=== Begin Enclosure ===

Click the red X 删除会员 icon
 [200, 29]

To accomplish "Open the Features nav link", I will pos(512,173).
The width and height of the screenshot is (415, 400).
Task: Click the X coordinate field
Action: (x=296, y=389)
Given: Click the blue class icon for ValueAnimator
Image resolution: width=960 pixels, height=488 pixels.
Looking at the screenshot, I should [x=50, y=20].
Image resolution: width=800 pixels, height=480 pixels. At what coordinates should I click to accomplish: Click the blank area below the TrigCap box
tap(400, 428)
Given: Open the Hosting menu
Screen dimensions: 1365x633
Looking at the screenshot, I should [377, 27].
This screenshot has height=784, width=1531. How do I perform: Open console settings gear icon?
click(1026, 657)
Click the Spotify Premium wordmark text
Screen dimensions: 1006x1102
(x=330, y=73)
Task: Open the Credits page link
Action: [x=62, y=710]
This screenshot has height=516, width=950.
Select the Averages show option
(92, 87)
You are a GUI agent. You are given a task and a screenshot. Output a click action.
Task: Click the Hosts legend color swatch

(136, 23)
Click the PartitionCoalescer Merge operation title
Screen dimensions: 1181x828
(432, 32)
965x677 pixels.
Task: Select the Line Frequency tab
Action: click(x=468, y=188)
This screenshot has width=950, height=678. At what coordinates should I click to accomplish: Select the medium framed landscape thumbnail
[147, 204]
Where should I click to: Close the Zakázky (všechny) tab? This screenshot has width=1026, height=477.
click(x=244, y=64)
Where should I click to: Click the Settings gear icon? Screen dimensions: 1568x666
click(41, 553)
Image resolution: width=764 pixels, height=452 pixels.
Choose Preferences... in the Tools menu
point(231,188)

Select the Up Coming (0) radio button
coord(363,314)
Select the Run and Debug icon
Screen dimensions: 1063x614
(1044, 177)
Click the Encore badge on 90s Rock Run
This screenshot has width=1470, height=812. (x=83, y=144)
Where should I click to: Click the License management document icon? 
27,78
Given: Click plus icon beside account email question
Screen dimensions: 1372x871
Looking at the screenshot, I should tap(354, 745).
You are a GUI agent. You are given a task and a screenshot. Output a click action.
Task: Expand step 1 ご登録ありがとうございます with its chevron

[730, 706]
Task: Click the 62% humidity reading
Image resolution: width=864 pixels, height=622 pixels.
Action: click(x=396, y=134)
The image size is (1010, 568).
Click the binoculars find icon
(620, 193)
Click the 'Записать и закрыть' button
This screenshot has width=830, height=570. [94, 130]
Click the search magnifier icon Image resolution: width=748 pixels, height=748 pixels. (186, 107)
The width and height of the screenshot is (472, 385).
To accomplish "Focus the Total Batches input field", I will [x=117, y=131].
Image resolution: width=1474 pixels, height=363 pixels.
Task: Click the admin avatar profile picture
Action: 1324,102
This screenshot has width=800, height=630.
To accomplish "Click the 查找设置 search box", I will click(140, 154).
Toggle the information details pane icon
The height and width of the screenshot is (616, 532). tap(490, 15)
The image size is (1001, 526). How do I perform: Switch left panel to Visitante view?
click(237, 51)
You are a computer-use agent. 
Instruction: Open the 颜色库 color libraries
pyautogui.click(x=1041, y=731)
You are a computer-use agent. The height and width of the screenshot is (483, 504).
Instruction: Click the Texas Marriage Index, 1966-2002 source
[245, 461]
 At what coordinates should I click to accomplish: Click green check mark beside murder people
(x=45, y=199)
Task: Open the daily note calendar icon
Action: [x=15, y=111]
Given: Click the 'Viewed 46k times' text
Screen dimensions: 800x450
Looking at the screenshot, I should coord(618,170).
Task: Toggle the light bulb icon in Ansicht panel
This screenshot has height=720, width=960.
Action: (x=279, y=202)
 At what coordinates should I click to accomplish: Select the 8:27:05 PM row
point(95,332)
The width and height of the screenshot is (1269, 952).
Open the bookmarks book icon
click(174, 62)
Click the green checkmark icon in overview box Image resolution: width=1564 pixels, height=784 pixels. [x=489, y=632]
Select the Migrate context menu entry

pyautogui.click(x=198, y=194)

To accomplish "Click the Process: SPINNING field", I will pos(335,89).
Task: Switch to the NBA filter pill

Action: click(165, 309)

=== End Enclosure ===

WHAT YOU ARE ASKED TO DO
Wherever the word "agent" appears in the records above, copy that line.

ANSWER TO THE PROBLEM
You are a GUI agent. You are given a task and a screenshot. Output a click action.
You are a GUI agent. You are given a task and a screenshot. Output a click action.
You are a computer-use agent. 
You are a computer-use agent. The height and width of the screenshot is (483, 504).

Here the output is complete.